(Source information begins)
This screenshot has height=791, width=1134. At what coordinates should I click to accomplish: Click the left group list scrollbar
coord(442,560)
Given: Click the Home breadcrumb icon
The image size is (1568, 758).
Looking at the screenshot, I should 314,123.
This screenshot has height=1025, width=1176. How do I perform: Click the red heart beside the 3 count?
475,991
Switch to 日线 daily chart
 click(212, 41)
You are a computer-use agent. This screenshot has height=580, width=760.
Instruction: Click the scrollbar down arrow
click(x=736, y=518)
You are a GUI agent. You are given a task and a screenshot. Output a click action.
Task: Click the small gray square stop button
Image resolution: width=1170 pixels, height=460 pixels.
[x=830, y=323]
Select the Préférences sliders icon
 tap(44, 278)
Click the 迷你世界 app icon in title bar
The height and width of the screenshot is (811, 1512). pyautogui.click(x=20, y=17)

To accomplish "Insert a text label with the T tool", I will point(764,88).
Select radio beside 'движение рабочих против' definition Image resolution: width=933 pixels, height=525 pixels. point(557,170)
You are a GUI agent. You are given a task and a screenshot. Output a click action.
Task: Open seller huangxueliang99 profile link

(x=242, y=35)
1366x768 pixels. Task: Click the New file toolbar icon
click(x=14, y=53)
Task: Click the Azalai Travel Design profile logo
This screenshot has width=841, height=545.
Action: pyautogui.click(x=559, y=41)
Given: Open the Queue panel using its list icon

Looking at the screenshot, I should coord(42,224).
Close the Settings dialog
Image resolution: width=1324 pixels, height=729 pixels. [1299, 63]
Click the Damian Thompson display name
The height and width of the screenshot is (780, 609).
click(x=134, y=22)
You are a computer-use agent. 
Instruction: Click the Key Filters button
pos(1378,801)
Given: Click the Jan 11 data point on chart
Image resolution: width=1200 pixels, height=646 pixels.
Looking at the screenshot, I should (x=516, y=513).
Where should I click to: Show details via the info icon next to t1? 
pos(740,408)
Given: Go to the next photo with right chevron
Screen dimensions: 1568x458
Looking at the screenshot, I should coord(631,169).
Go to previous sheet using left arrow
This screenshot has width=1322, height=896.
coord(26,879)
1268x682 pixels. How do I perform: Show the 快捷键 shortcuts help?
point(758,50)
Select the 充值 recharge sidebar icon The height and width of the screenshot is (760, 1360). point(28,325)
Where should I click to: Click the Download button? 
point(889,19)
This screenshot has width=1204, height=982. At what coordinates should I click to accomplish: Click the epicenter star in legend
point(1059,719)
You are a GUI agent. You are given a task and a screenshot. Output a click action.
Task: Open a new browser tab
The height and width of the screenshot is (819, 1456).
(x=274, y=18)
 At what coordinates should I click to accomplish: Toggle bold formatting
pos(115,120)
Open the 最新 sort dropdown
(Source information ends)
Work item:
Could you output each line above exactly as it was given?

Answer space:
This screenshot has height=791, width=1134. At what coordinates should I click to accomplish: Click the left group list scrollbar
coord(442,560)
Given: Click the Home breadcrumb icon
The image size is (1568, 758).
Looking at the screenshot, I should 314,123.
This screenshot has height=1025, width=1176. How do I perform: Click the red heart beside the 3 count?
475,991
Switch to 日线 daily chart
 click(212, 41)
You are a computer-use agent. This screenshot has height=580, width=760.
Instruction: Click the scrollbar down arrow
click(x=736, y=518)
You are a GUI agent. You are given a task and a screenshot. Output a click action.
Task: Click the small gray square stop button
Image resolution: width=1170 pixels, height=460 pixels.
[x=830, y=323]
Select the Préférences sliders icon
 tap(44, 278)
Click the 迷你世界 app icon in title bar
The height and width of the screenshot is (811, 1512). pyautogui.click(x=20, y=17)

To accomplish "Insert a text label with the T tool", I will point(764,88).
Select radio beside 'движение рабочих против' definition Image resolution: width=933 pixels, height=525 pixels. point(557,170)
You are a GUI agent. You are given a task and a screenshot. Output a click action.
Task: Open seller huangxueliang99 profile link

(x=242, y=35)
1366x768 pixels. Task: Click the New file toolbar icon
click(x=14, y=53)
Task: Click the Azalai Travel Design profile logo
This screenshot has width=841, height=545.
Action: pyautogui.click(x=559, y=41)
Given: Open the Queue panel using its list icon

Looking at the screenshot, I should coord(42,224).
Close the Settings dialog
Image resolution: width=1324 pixels, height=729 pixels. [1299, 63]
Click the Damian Thompson display name
The height and width of the screenshot is (780, 609).
click(x=134, y=22)
You are a computer-use agent. 
Instruction: Click the Key Filters button
pos(1378,801)
Given: Click the Jan 11 data point on chart
Image resolution: width=1200 pixels, height=646 pixels.
Looking at the screenshot, I should (x=516, y=513).
Where should I click to: Show details via the info icon next to t1? 
pos(740,408)
Given: Go to the next photo with right chevron
Screen dimensions: 1568x458
Looking at the screenshot, I should coord(631,169).
Go to previous sheet using left arrow
This screenshot has width=1322, height=896.
coord(26,879)
1268x682 pixels. How do I perform: Show the 快捷键 shortcuts help?
point(758,50)
Select the 充值 recharge sidebar icon The height and width of the screenshot is (760, 1360). point(28,325)
Where should I click to: Click the Download button? 
point(889,19)
This screenshot has width=1204, height=982. At what coordinates should I click to accomplish: Click the epicenter star in legend
point(1059,719)
You are a GUI agent. You are given a task and a screenshot. Output a click action.
Task: Open a new browser tab
The height and width of the screenshot is (819, 1456).
(x=274, y=18)
 At what coordinates should I click to accomplish: Toggle bold formatting
pos(115,120)
Open the 最新 sort dropdown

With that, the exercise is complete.